Honestly, it feels like groundhog day.  EVERY day.  I know we have the technology, we just need someone to put it together.  There's got to be an app for that, right?  RIGHT?!

Friday, April 20, 2012

This year we opted to send our kids to private school for a variety of reasons.  One of them being the fact that I work in public education, I know the odds are stacked against my beautiful blonde easily distracted by shiny things girl.  Also, we thought that we could provide them with a good Christian foundation, because clearly based on the contents of my blog this is something I'm not capable of on my own.

We also thought the uniform was a cool idea, until I discovered that the school serves chocolate milk to Kindergartners who wear a white polo shirt every day.  But that is a whole different blog post entirely.

We also needed to be sure we had an all day Kindergarten placement for Brady due to my workschedule, and again because of the wonders of public education and their fantastic funding structre our local elementary school could not guarantee he could have a spot in the all day class.  Again, this is another post for another time.
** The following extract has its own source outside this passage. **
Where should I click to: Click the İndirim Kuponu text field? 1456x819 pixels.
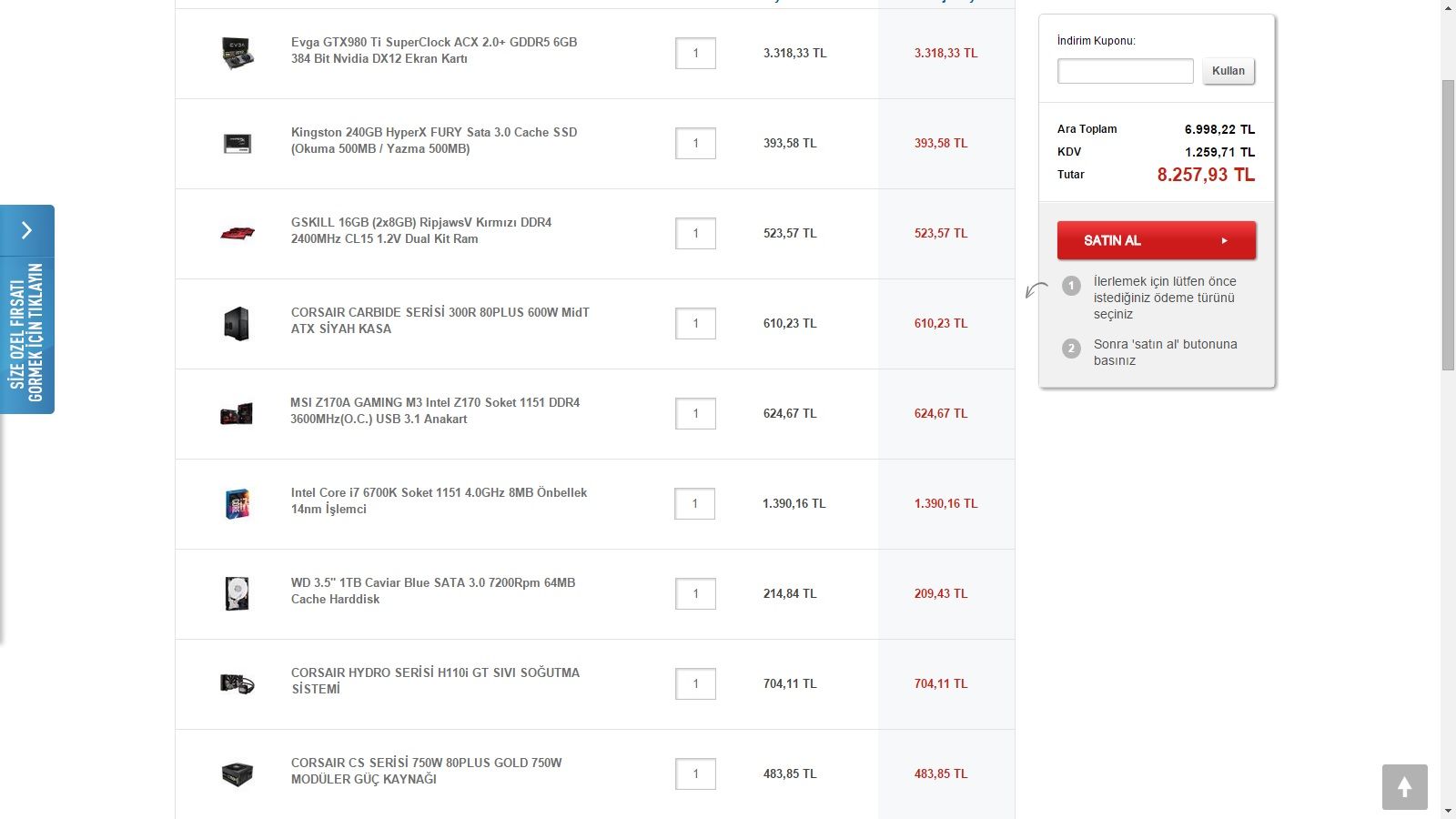click(x=1125, y=71)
I was very aware that the kids would be learning Spanish, in the school they attend they have the sweetest young lady teaching the kids conversational Spanish.  I giggle when they yell "Hola!" and I smile when they say "Gracias!".  I ask them what new words they've learned and it's always fun to hear.  Except when it appears there's a teacher's helper in the second grade class who speaks three languages fluently, luckily enough one of them is good old Espanol.

So far most things this little helper has taught the kids, likely during recess, have been fairly mild.  My personal favorite to date was Kaylee learning how to say BOOBS in spanish.  Granted, I'm sure it was slang, but nonetheless her accent was impeccable.

A couple of days ago, however, I almost totally wet myself.  I just love our little Spanish sessions, they are almost always on the way home from school.  Often times they relate to the topic at hand, something conversational, or on the rare occasion as referenced above, something that should never be repeated.

Kaylee says to me "Hey Mama!  I know what Ay Carumba means in Spanish!"  Naively I say "what does it mean?" and my sweet little innocent (yes, she is/was) blue eyed girl says "It means fuck."  My brain immediately thinks "ay carumba" and as I'm saying to her that she should never ever ever in the history of the earth ever ever ever utter that four letter word again or she'll get time out soap in the mouth and hung by her toenails Brady yells out "did she say FLUCK?"  Yes Brady, fluck.  O.    M.     G.

After running triage for awhile and once I felt I had sufficiently scared the shit out of the kids enough that they won't even THINK about saying the word I asked her where she learned it.  "Oh my friend "Betsy" (name changed to protect the girl, but innocent she's not) taught me today at recess."

Oh my flucking God.  That's just FLUCKING awesome.  Flucking unbelieveable.